Page 1 of 1

dashes turning to ?

Posted: Mon Feb 07, 2005 10:54 am
by jgdoke
In this pdf file is the part number of the product.
1485T–P2T5–T5

When you index this pdf file the dashes become "?"
1485T?P2T5?T5
This causes searches for the part number to fail.
I just checked and the entire string in the pdf file is helvetica. Here is a lint to the pdf file. Can you find out how to have the dashes indexed as dashes?

http://literature.rockwellautomation.co ... _-en-p.pdf

dashes turning to ?

Posted: Mon Feb 07, 2005 3:12 pm
by Kai
The dashes in the original PDF are en-dashes (Unicode U+2013). In the walk data, this currently will be mapped to either a question-mark or a soft-hyphen (U+00AD), depending on whether XML UTF-8 is Y or N, respectively. (Even if mapped to soft-hyphen, it might still *display* as question-mark, depending on browser/charset settings. View HTML source under List/Edit URLs.)

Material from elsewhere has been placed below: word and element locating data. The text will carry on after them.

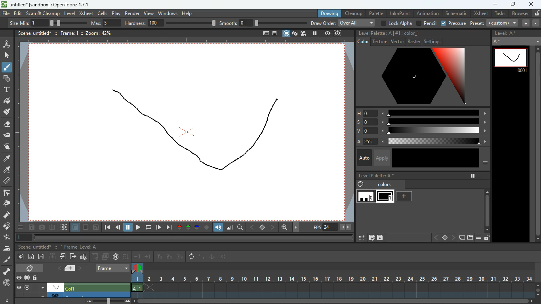 This screenshot has height=304, width=541. Describe the element at coordinates (524, 23) in the screenshot. I see `increase` at that location.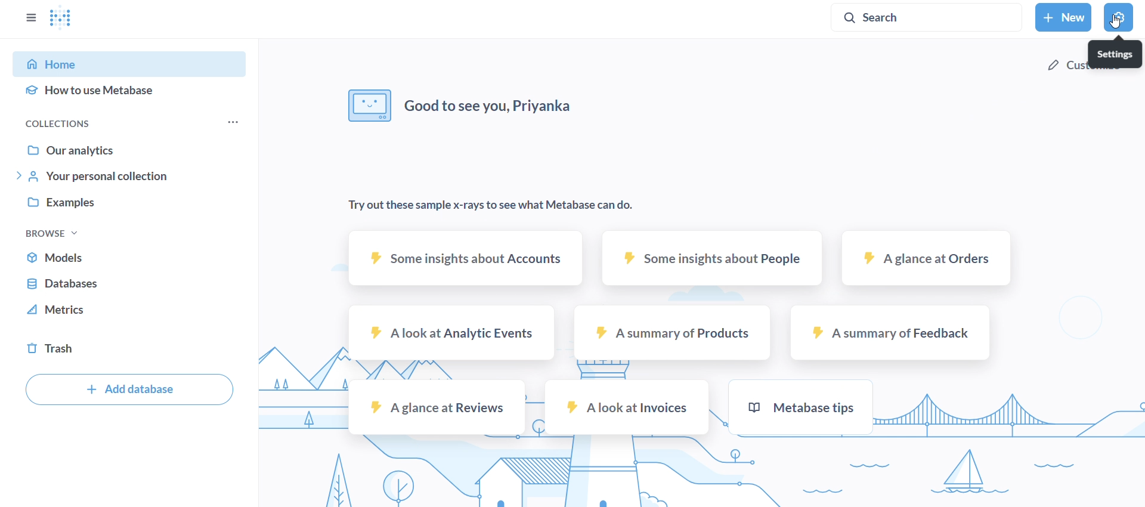 This screenshot has height=507, width=1145. Describe the element at coordinates (463, 107) in the screenshot. I see `good to see you, priyanka` at that location.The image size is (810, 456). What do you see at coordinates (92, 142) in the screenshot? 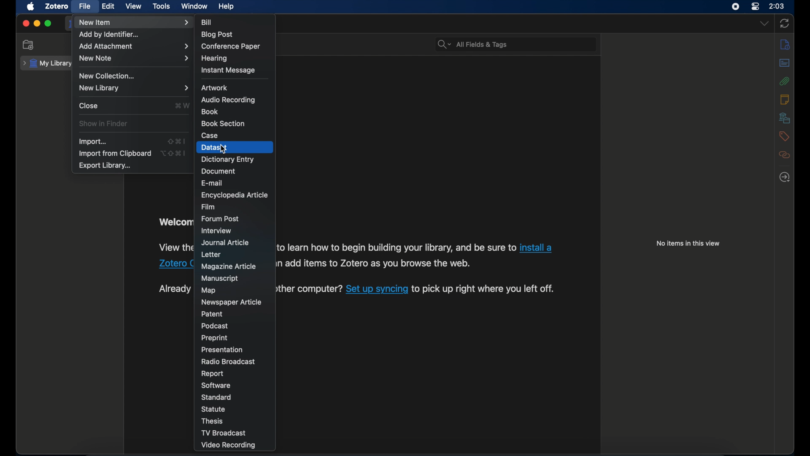
I see `import` at bounding box center [92, 142].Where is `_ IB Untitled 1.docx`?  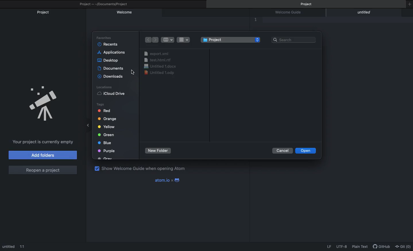
_ IB Untitled 1.docx is located at coordinates (161, 66).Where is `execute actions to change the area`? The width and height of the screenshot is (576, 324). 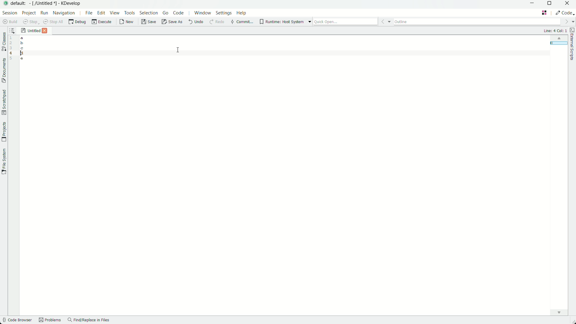
execute actions to change the area is located at coordinates (565, 13).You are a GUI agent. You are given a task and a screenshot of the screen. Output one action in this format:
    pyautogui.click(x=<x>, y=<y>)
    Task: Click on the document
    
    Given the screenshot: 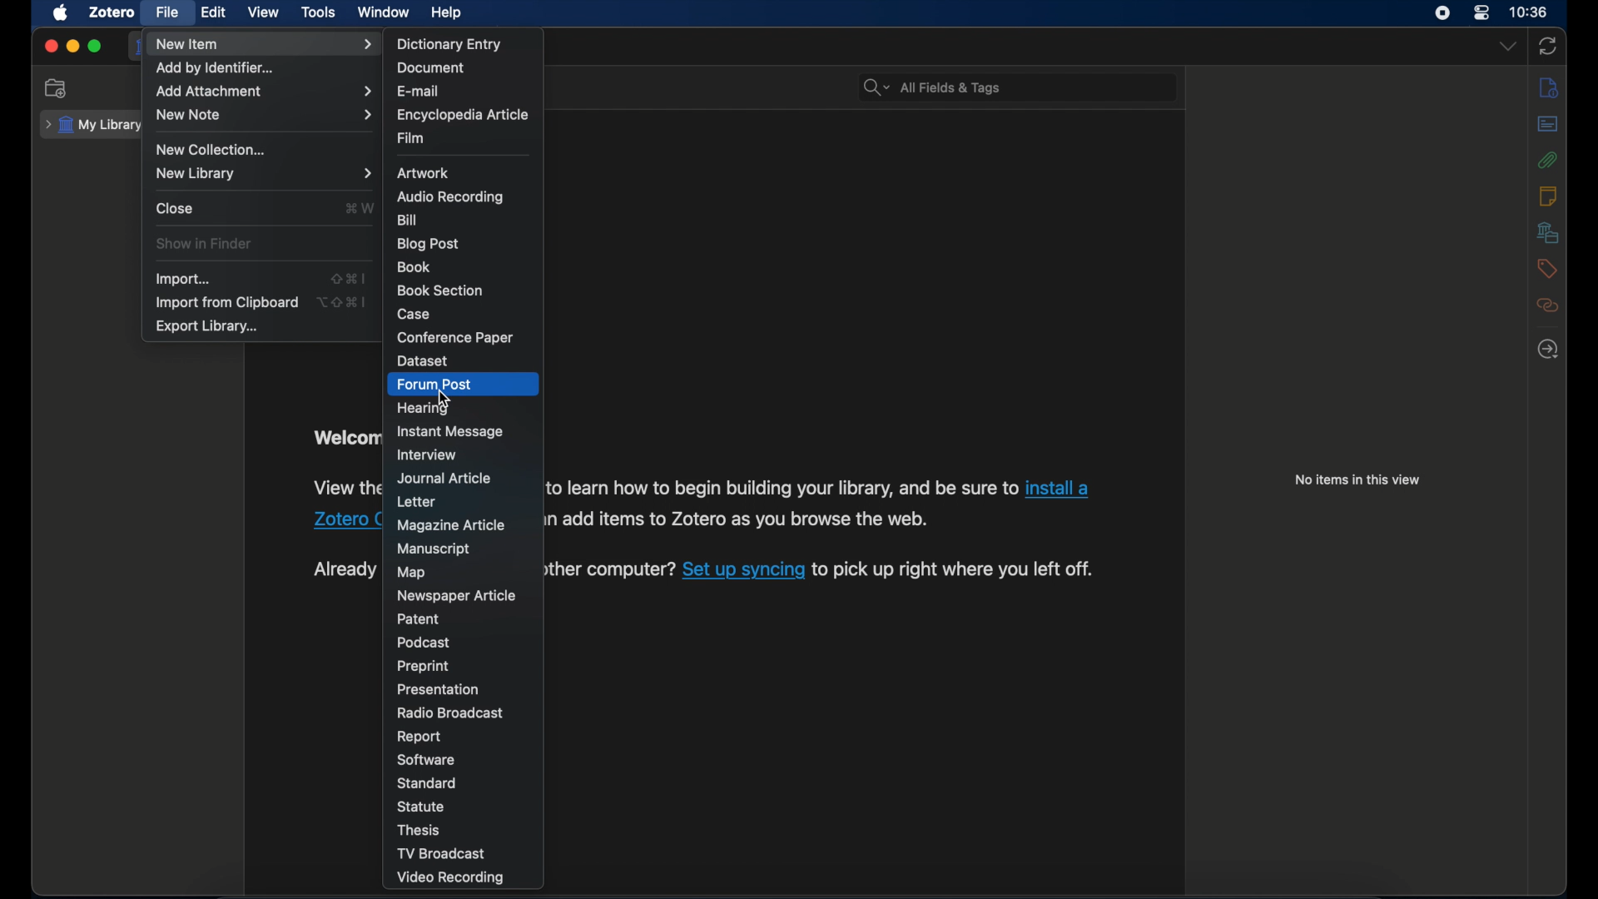 What is the action you would take?
    pyautogui.click(x=429, y=67)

If it is a soft-hyphen (XML UTF-8 is N), this will cause searches to fail, as the character is a hi-bit char considered part of a word, instead of punctuation. There will be a fix for this out later this week.

If it is truly a question-mark (XML UTF-8 is Y), then searches should work, as the question-mark is a punctuation char. Eg. with query `1485T-P2T5-T5', the dashes make the query a phrase, and any whitespace/punctuation char(s) may appear between the words.